The committee asked Afterpay for its opinions on the regulatory environment in Australia and recommendations on how government could help grow the local fintech and regtech scene.

Eisen believes that in order to stay competitive, Australia requires a regulatory culture that better deals with competition issues and provides more certainty and support for emerging fintech businesses.

“A lot of new business models don’t fit in one particular box and the ability to deal with businesses that don’t fit into a particular box has been a real challenge for regulators in Australia,” he said. “A holistic approach to regulation is probably required.

“As a new company, in a new industry, when you’re dealing with regulators that have an interest in parts of your model, but not all of your model, it becomes quite challenging to know how to navigate your path forward.”

He also argued that having access to highly skilled staff from across the globe is vital.

“Yes Australia has made some great progress, but so has everyone else.
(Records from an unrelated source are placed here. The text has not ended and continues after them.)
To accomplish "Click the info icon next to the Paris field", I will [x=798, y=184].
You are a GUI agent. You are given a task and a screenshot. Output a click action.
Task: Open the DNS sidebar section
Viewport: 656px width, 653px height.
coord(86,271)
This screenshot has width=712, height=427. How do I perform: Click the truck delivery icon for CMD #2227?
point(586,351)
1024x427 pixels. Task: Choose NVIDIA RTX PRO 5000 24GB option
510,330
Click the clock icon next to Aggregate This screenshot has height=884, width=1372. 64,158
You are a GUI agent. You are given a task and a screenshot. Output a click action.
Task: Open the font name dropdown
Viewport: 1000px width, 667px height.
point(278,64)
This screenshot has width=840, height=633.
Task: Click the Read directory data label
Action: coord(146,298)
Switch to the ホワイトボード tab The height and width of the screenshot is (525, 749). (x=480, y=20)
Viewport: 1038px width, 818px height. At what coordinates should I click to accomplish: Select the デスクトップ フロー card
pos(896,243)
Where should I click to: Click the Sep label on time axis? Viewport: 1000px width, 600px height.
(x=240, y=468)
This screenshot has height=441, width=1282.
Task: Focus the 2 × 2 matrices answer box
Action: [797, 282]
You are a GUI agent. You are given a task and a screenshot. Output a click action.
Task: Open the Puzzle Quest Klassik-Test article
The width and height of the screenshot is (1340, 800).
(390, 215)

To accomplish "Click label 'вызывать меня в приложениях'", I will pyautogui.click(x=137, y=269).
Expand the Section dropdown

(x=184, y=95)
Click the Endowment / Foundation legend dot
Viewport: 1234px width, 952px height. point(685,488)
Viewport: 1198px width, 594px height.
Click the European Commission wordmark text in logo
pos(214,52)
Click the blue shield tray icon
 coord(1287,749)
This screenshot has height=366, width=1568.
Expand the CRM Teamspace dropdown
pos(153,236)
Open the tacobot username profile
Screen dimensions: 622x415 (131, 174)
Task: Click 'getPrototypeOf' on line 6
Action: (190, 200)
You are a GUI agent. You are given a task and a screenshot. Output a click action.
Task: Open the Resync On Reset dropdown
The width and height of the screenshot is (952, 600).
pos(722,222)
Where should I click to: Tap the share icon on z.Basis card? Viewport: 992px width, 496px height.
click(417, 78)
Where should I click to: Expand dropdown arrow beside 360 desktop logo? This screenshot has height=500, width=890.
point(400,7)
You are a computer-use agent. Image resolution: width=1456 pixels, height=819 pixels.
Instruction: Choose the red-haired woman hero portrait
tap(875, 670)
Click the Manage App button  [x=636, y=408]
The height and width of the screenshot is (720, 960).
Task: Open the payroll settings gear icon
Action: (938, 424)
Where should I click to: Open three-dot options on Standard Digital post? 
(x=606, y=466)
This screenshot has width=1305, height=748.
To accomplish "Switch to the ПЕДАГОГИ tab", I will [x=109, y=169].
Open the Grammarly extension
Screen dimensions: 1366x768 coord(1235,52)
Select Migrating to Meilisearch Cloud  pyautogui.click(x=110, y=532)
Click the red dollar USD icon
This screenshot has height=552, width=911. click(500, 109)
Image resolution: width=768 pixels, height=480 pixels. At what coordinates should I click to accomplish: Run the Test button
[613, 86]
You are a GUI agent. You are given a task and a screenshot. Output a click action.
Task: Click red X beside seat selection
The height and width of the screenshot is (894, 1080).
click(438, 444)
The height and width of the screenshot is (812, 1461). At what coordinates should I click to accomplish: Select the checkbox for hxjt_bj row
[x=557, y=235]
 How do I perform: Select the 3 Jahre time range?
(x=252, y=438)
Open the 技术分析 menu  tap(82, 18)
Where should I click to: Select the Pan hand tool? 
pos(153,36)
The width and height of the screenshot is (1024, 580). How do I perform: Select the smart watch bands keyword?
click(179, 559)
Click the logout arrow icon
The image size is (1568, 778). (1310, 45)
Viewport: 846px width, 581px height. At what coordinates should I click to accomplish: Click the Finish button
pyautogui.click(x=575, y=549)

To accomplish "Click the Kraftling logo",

Many studies indicate our competitiveness as a location to base a fintech business has actually declined over the last decade, which means that other countries are moving quickly to take up these opportunities,” Einsen said.

While he said Australia has an innovative, “entrepreneurial spirit”, given the population size, it often lacks the specific experience needed to build the global platforms needed for fintech businesses. He said bringing the world’s experts down under could unlock the potential of existing talent.

“At a time when Australia has never been a more attractive place to live and grow your career, I firmly believe with the right approach we can secure our spot on the global stage — but the competition is fierce,” he said.

Afterpay has its major base in Australia, employing 600 local staff with plans to grow that over the next year. It also has staff based in London, New York, San Francisco, and China.

“If we were to ask our very top talent in America today if they’d like to move with their families to Australia, given what’s transpired over the last 12 months, we would have a very, very high call up rate, even if we conditioned it with a one-way ticket,” Einsen said.